I am wondering whether I have achieved a breakthrough in chromatic font technology research.
There are various threads about the possibility of chromatic font technology.
http://forum.high-logic.com:9080/t/chromatic-fonts-month/1398/1
http://forum.high-logic.com:9080/t/chromatic-fonts-month-2007/1690/1
http://forum.high-logic.com:9080/t/chromatic-fonts/1391/1
Up until now I have thought that introducing chromatic font technology would require an addition within the TrueType and OpenType specifications.
However, I now realize that that is not a necessary stage.
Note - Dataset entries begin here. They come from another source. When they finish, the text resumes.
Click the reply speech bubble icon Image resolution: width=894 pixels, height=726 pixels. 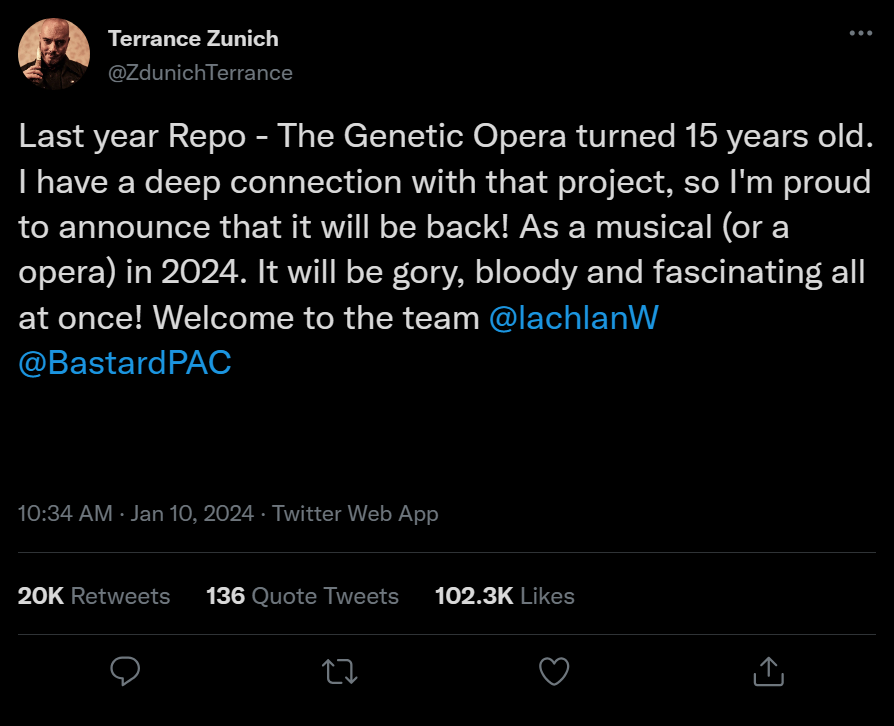pos(125,670)
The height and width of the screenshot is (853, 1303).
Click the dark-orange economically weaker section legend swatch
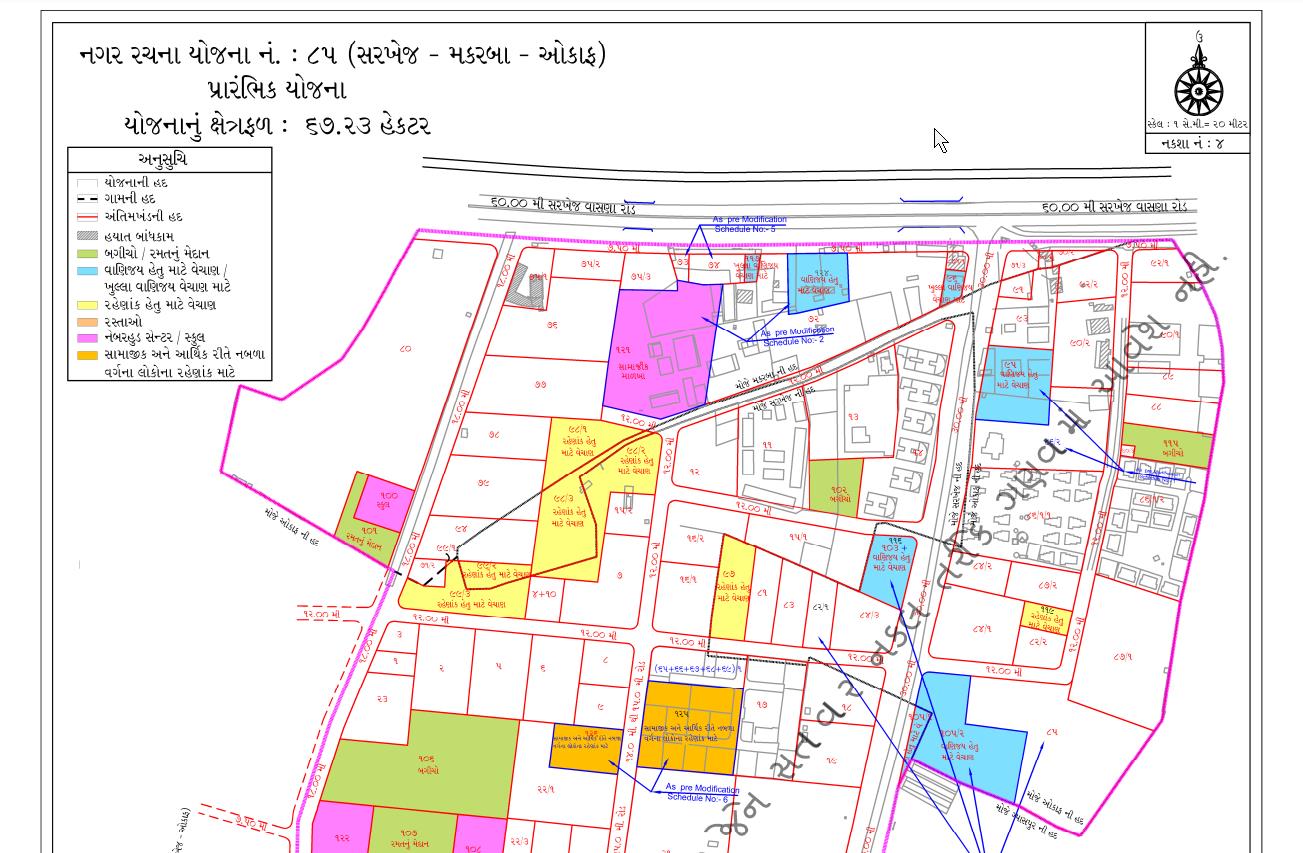point(85,355)
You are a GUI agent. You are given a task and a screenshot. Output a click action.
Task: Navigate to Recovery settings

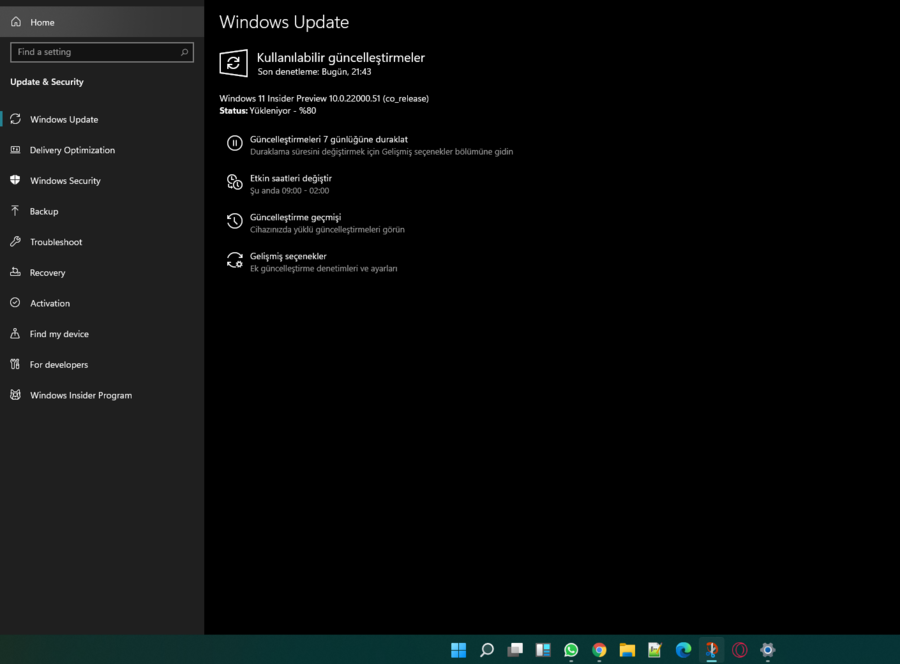pos(47,273)
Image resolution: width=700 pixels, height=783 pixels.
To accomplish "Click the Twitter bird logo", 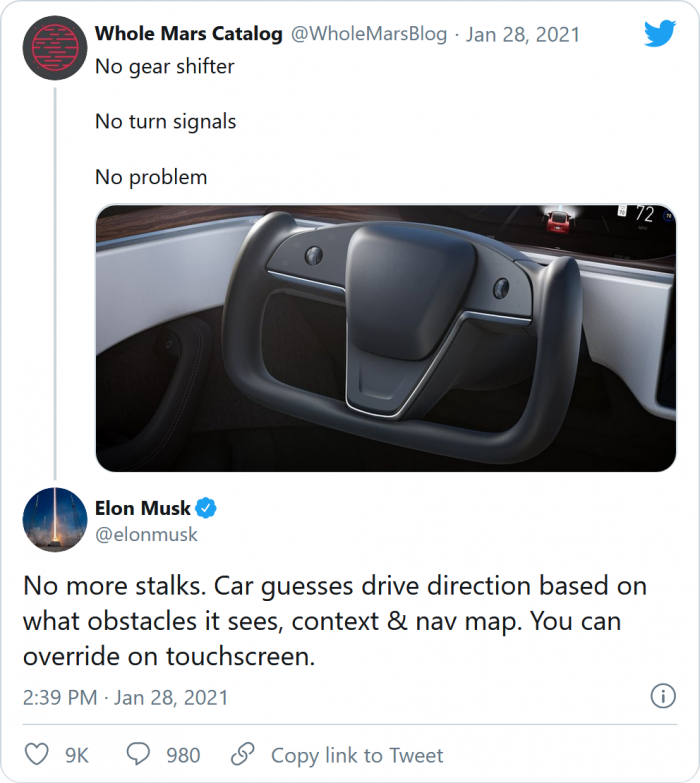I will point(660,35).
I have been studying again the Petra Sancta method of expressing colours in monochrome. The Petra Sancta method dates from the Seventeenth Century as a method for depicting colours on armorial bearings in black and white books on heraldry. It uses vertical line shading for red, horizontal line shading for blue, upper left to lower right diagonal shading for green, lower left to upper right diagonal shading for purple, a dotted fill for yellow or gold.
I have previously used such shadings for authoring-time glyphs for colour in my Quest text font.
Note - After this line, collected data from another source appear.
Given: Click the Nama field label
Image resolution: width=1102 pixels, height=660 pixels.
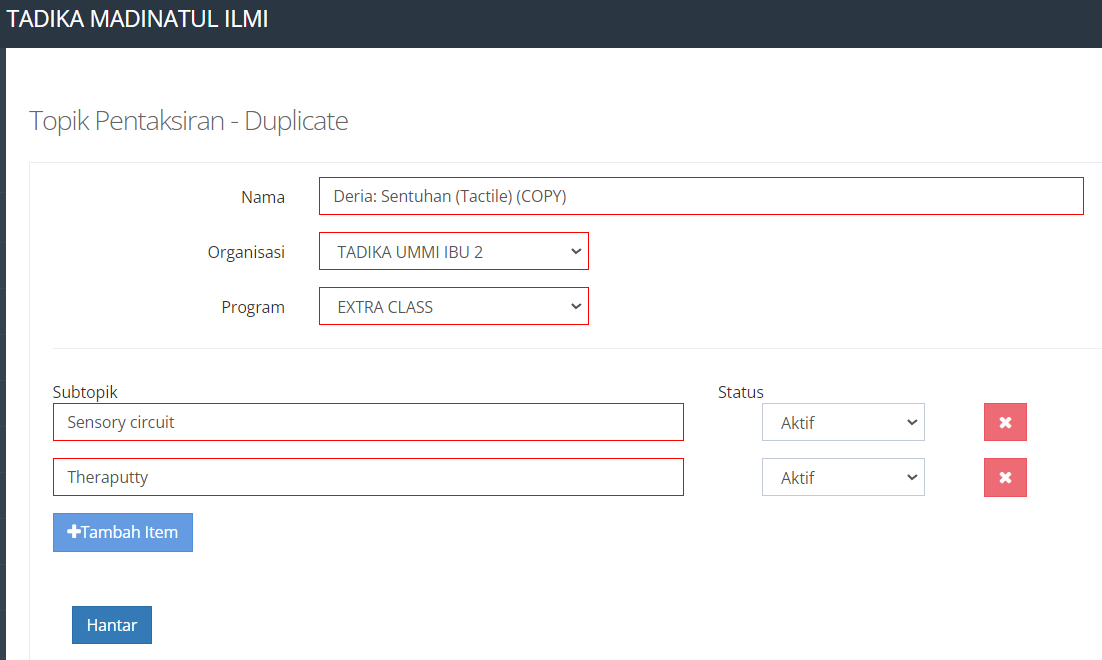Looking at the screenshot, I should pos(263,197).
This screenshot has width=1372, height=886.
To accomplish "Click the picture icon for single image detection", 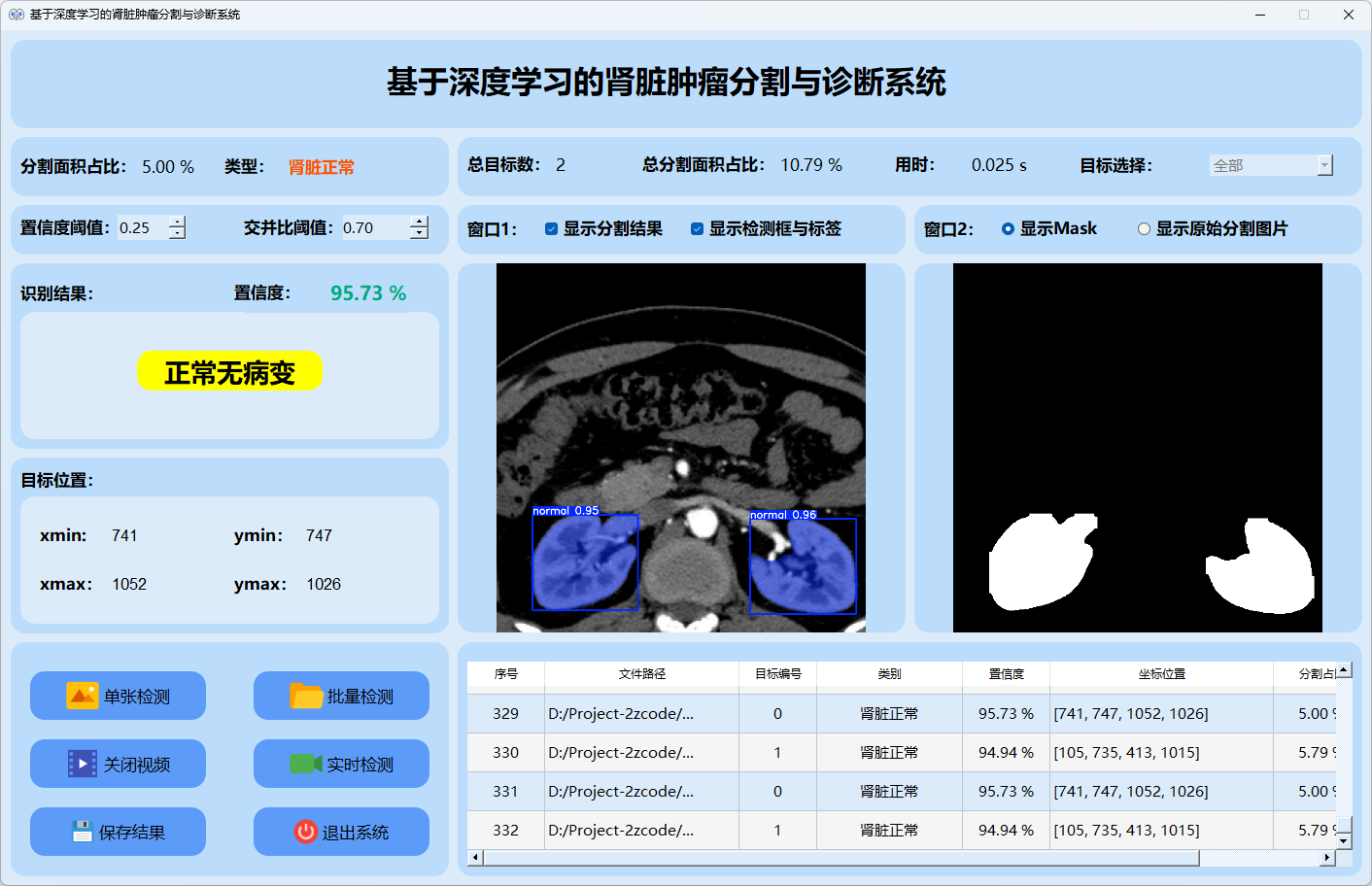I will pyautogui.click(x=83, y=696).
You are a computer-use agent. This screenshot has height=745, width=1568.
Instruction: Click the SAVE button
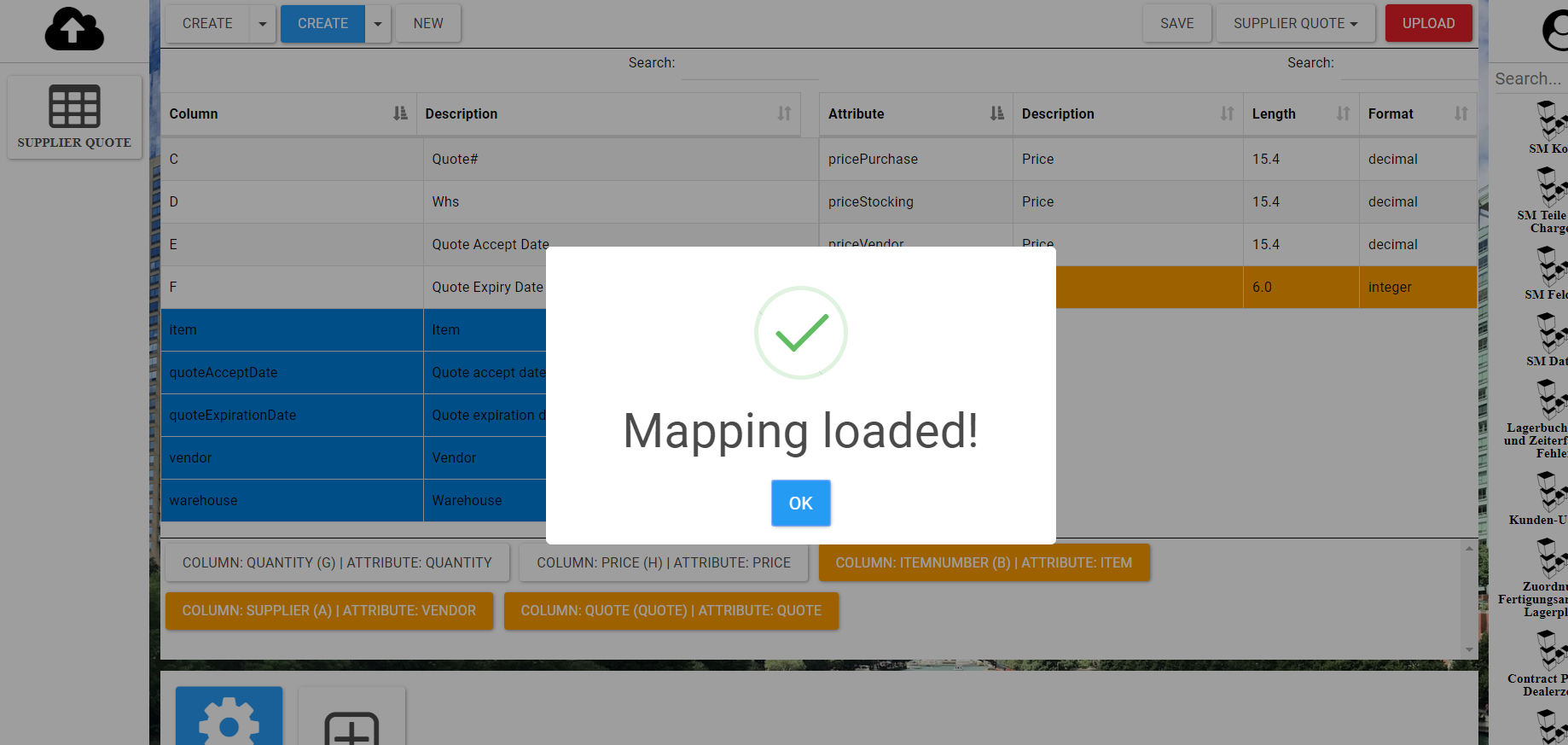[x=1176, y=24]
http://www.users.globalnet.co.uk/~ngo/courtcol.htm
http://www.users.globalnet.co.uk/~ngo/QUESTTXT.TTF
Recently I have been thinking of making a font to assist art experiments where the monochrome glyphs representing colours use the Petra Sancta shadings yet in such a manner that the relative percentages of black and white in a glyph is proportional to the grey scale luminance of the colour represented by that glyph. Thus the glyph for blue would be about 90% black with contours of horizontal lines, the glyph for red would be about 70% black with contours of vertical lines, the glyph for green would be about 41% black with contours of upper left to lower right diagonals, the glyph for yellow would be about 11% black with contours of dots. The font could then be used to produce pictures. I am also thinking of having a wider choice of glyphs so that other colours could be represented in monochrome.
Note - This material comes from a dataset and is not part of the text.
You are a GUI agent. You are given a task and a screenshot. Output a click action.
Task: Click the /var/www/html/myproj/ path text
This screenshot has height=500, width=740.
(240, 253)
During the course of this, I thought of the idea that chromatic fonts could be produced using the existing TrueType and OpenType specifications using an existing TrueType font producing program such as FontCreator by specifying some rules for a font indicating to a rendering system that a chromatic contour was intended. Such rules would include adding a tiny counterclockwise contour onto any clockwise contour that was to be displayed in other than the foreground colour. I have thought that a good name for “a tiny counterclockwise contour intended to indicate the colour of the clockwise contour within which it is contained, both if that colour is indicated as an absolute colour and if that colour is indicated as a colour index in a colour palette” could be a cencontour. I thought of the name cencontour from the name cencharacter. It was the name of a proceduce call in the hardcopy plotter graphics package for the Elliott 803 mainframe computer upon which I first used computer graphics. A cencharacter is one of those small graphics drawn around a point on a scientific graph so that its position can be clearly noticed. There is a circle, a square, a triangle and so on. I remember that cencharacter(4) was a butterfly style design made up of four straight lines, two of which passed through the data point itself, whereas the circle, square and triangle did not actually connect with the data point itself.
It occurs to me that if cencontour shapes a few font units wide and tall in various shapes were specified and allocated in a list to have various meanings, then a chromatic rendering system could detect the cencontours and then for each cencontour assign colour information to the clockwise contour in which the cencontour was placed, before discarding the cencontour, so that the shape of the cencontour would not be rendered yet the colour information which it indicated could be used.
I am wondering how big a job it would be for a rendering system to extract this information from cencontours, bearing in mind that they are first detected by being counterclockwise and tiny, just a few font units wide or tall.
Using cencontour technology could mean that chromatic font technology could be implemented without needing any changes at all to the TrueType and OpenType specifications. Also, as a clockwise contour without a cencontour within it would be rendered in foreground colour, the cencontour invention can be used such that a rendering system for such chromatic fonts would display an existing monochrome font normally.